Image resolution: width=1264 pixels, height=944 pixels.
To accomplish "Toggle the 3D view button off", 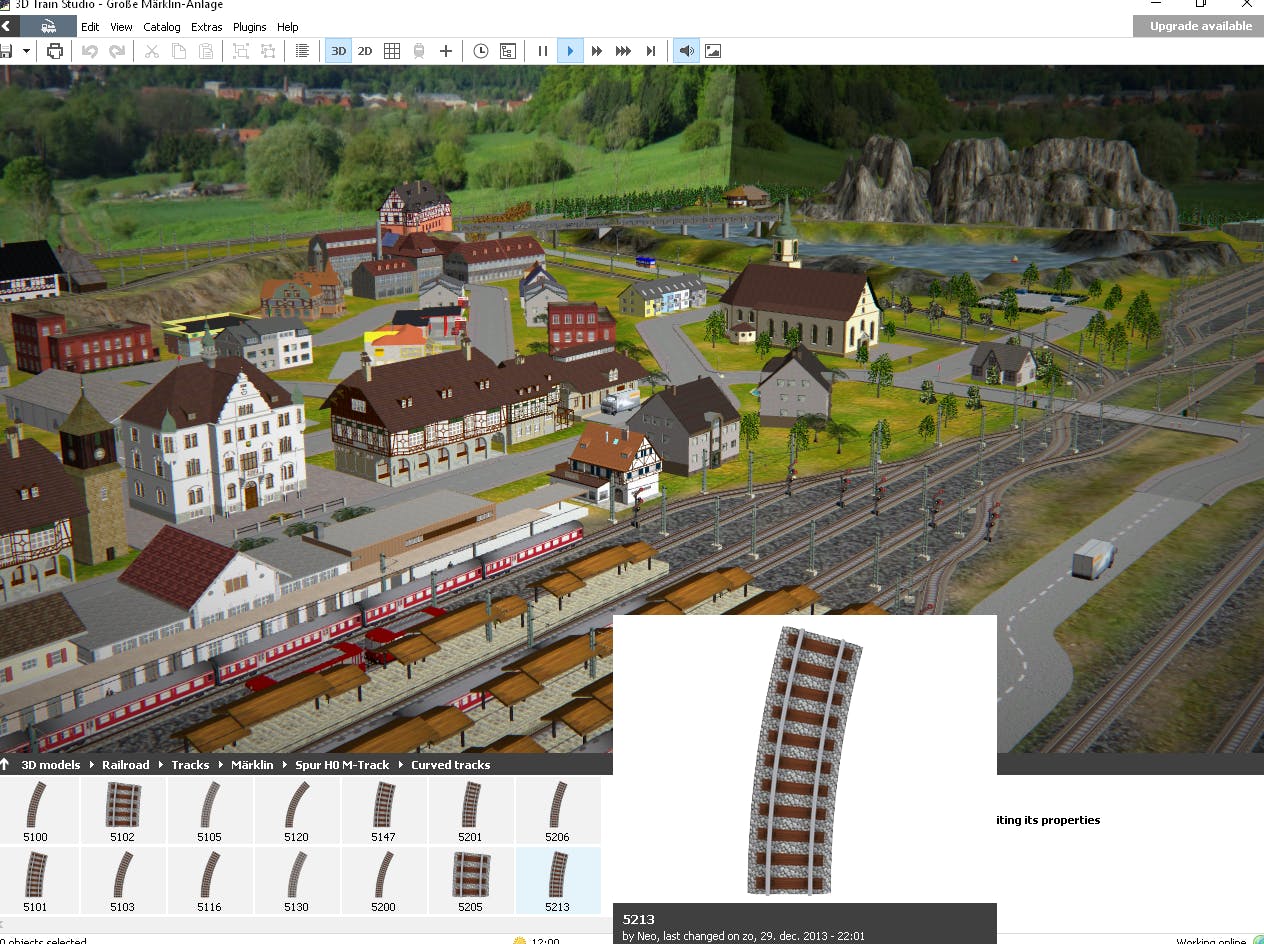I will click(x=338, y=50).
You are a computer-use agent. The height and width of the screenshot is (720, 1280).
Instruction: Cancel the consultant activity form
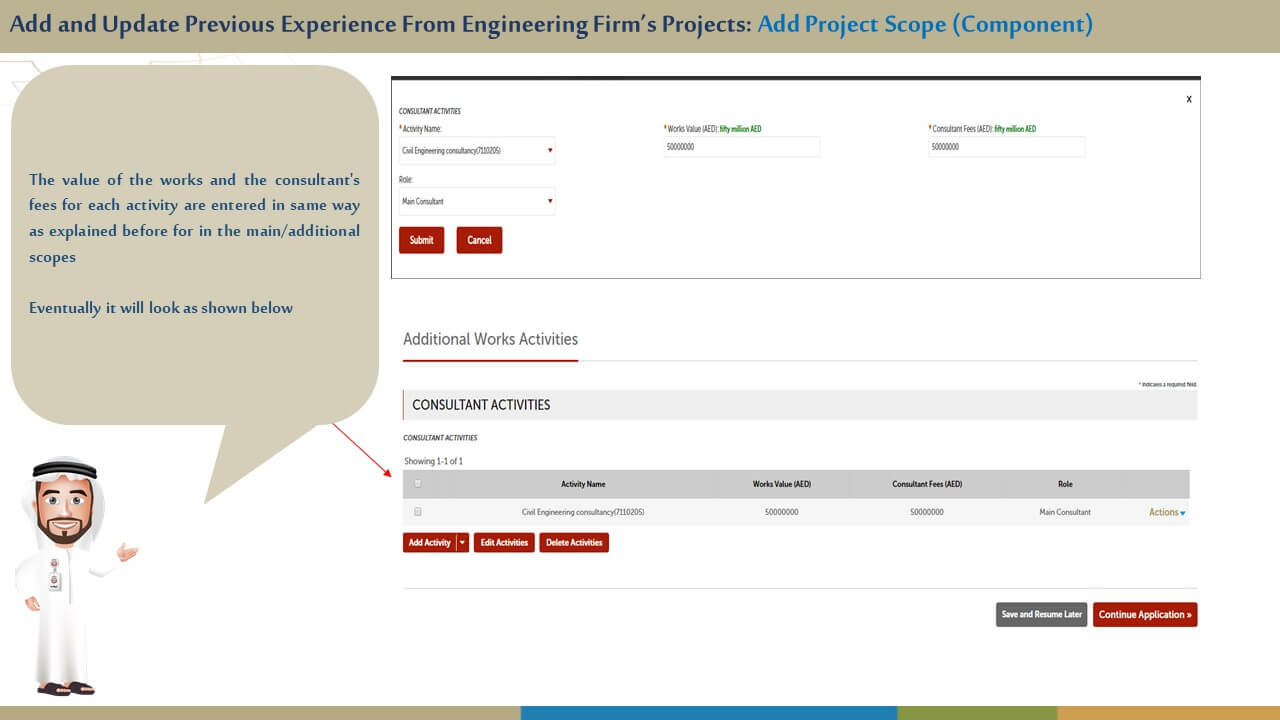[x=479, y=240]
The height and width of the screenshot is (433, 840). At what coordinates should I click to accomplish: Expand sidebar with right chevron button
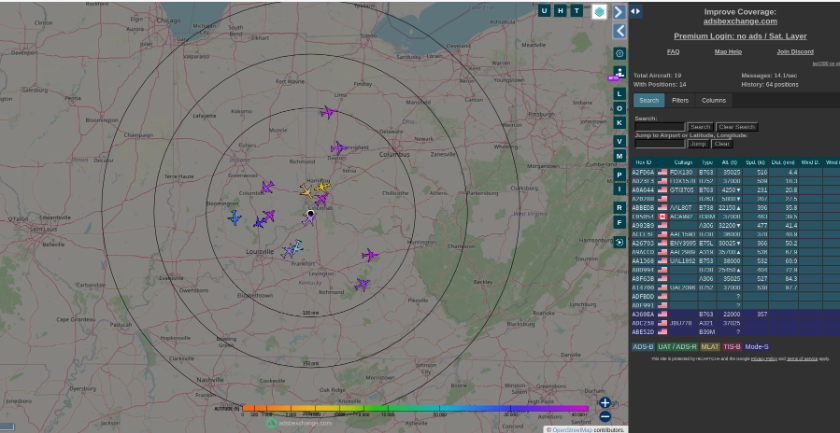(x=619, y=11)
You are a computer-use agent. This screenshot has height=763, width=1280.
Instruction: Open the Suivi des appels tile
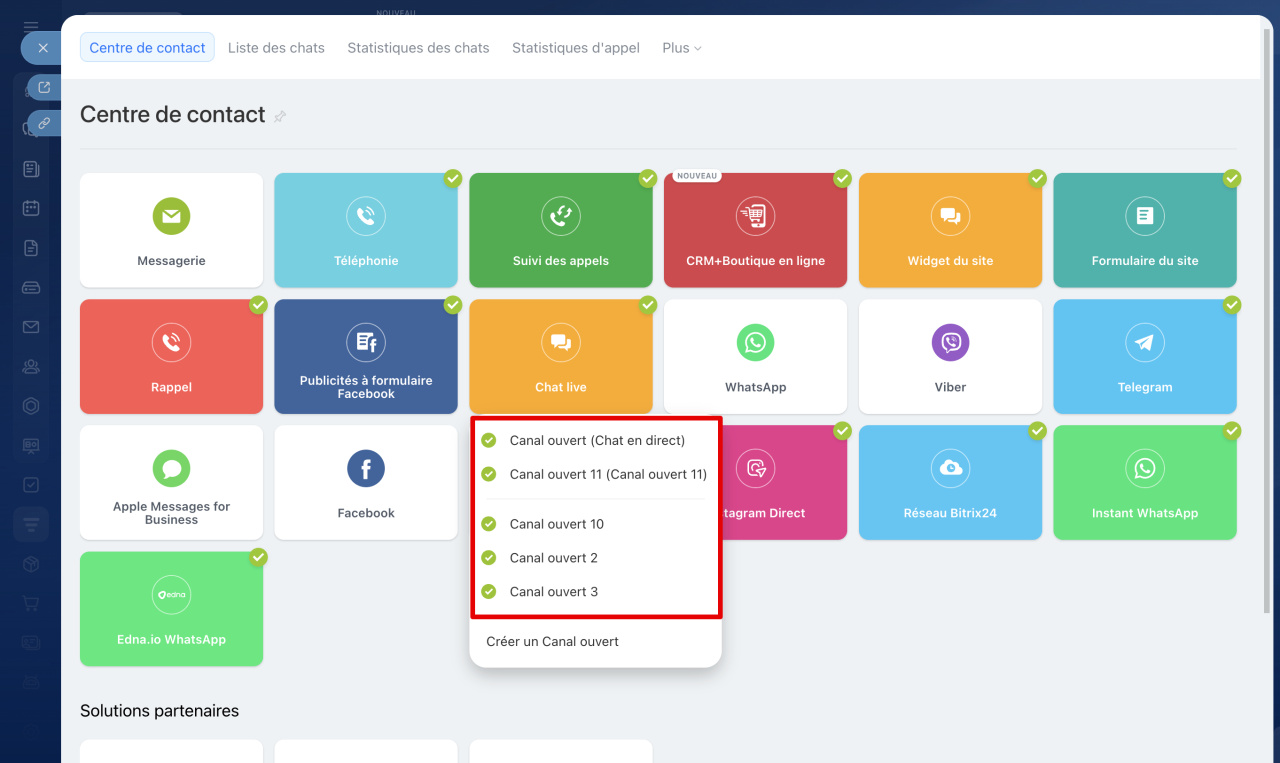[x=560, y=230]
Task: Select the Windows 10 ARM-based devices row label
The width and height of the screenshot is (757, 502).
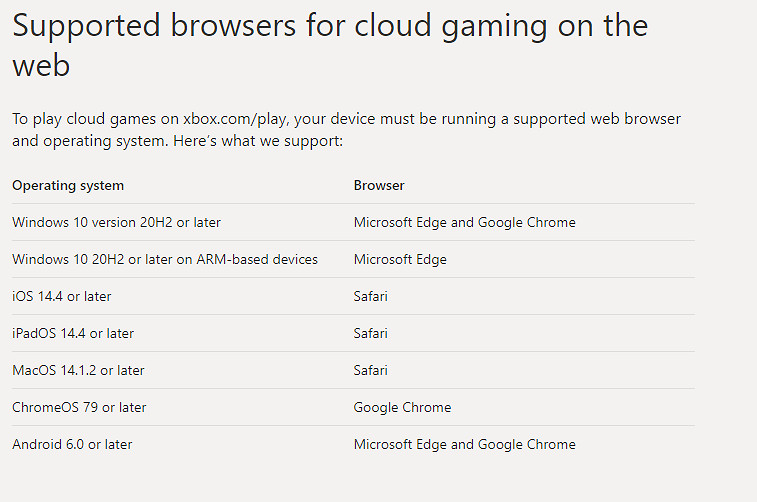Action: click(165, 259)
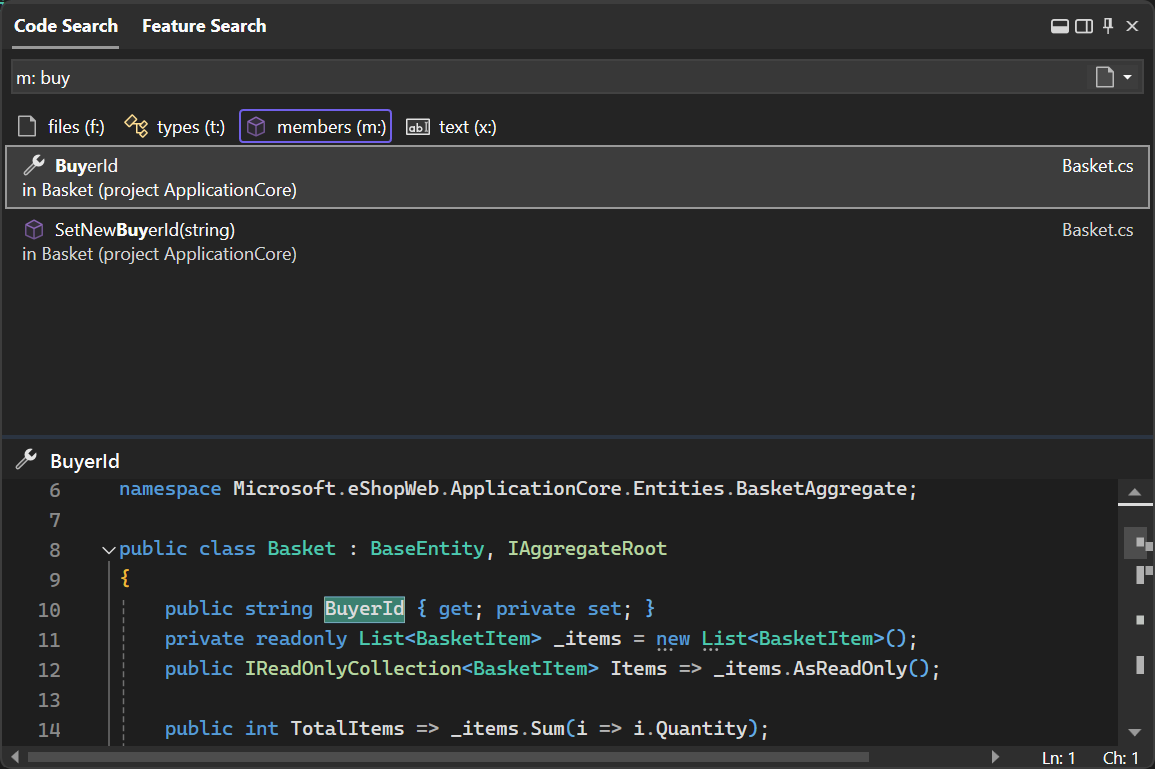Toggle the types (t:) filter
The image size is (1155, 769).
(173, 126)
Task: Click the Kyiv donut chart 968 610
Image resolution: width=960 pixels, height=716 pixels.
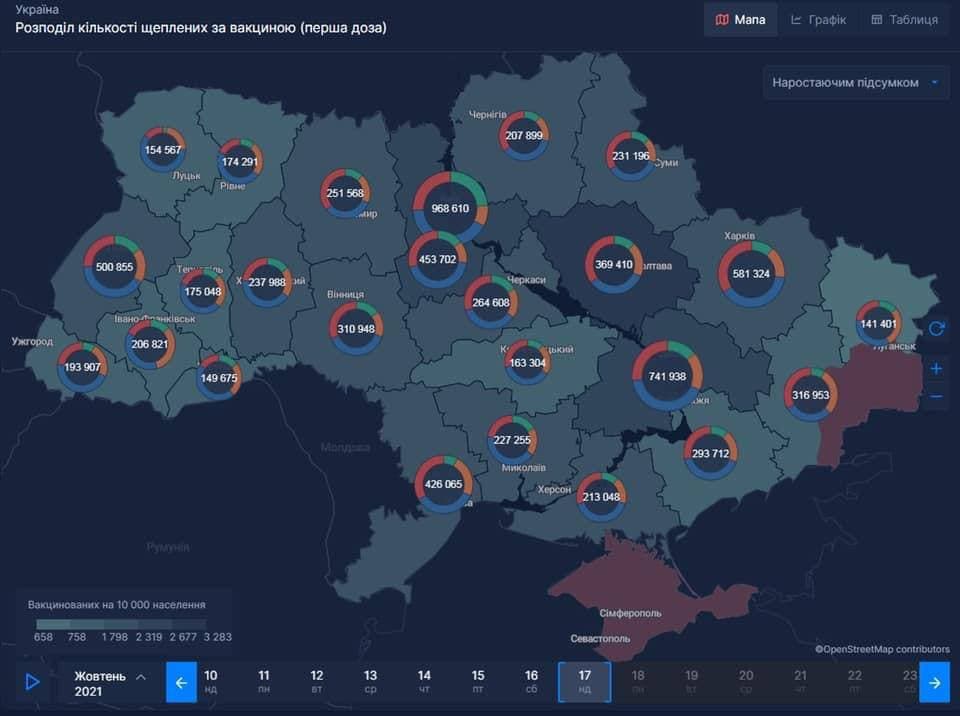Action: 449,209
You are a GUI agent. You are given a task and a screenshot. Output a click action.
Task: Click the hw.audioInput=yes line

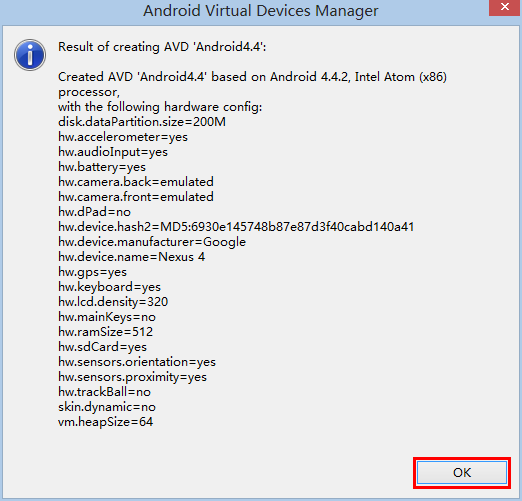(113, 152)
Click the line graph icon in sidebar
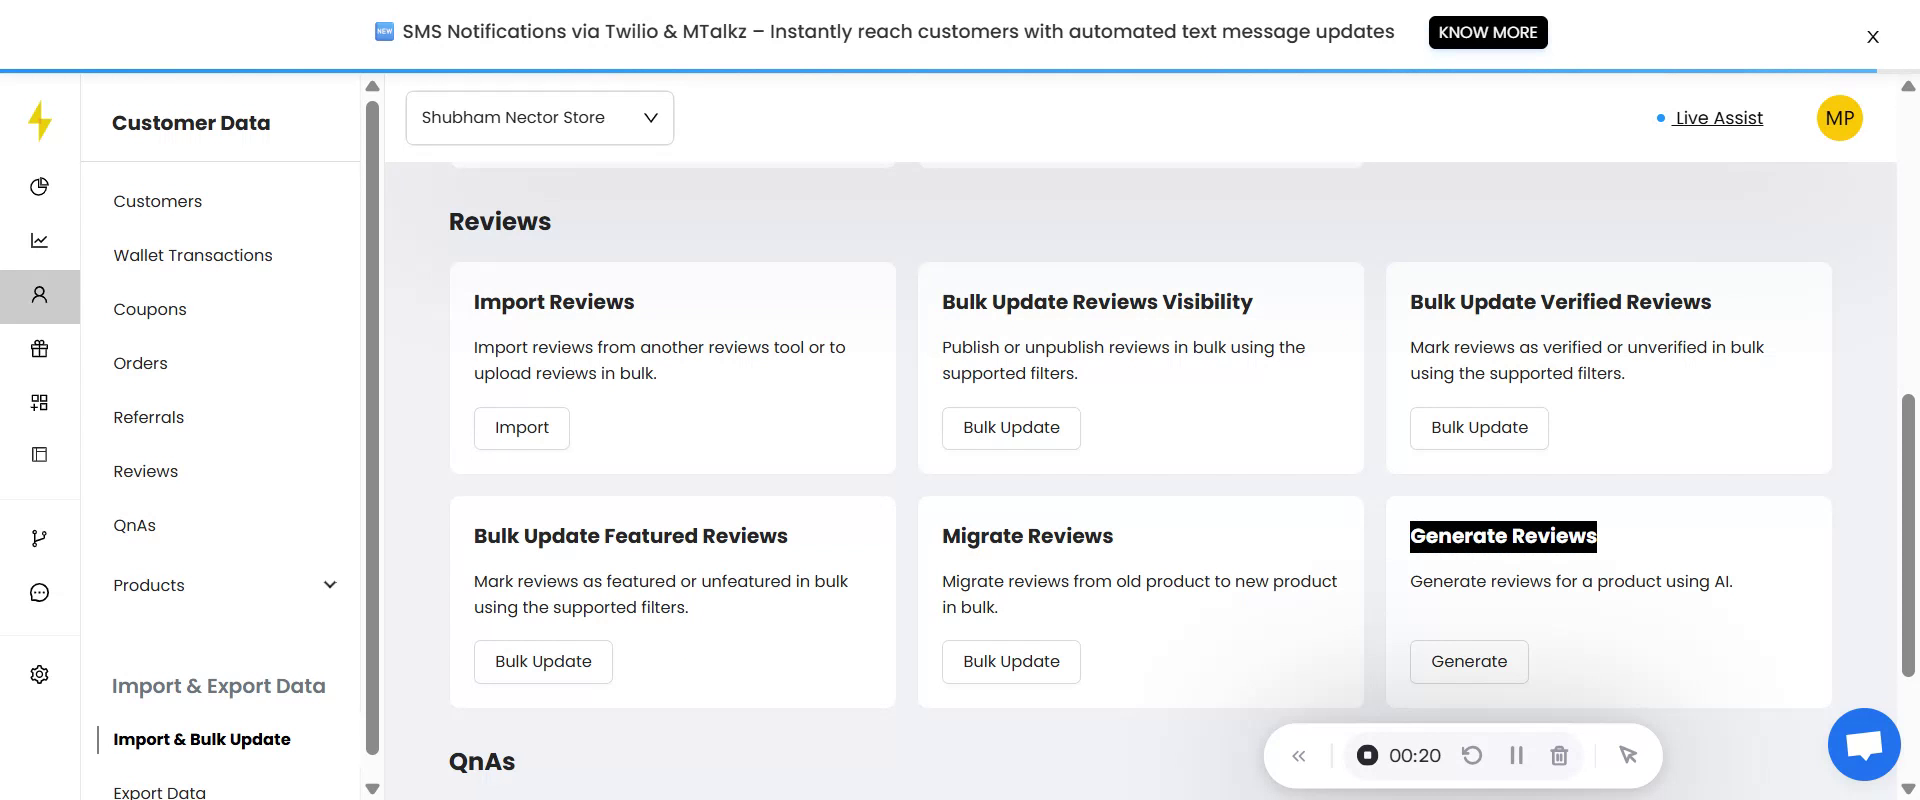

------------

INSTRUCTIONS TO FOLLOW:
Some lines of the data may hold the word "computer". Say how many do, with nothing else.

OUTPUT:
2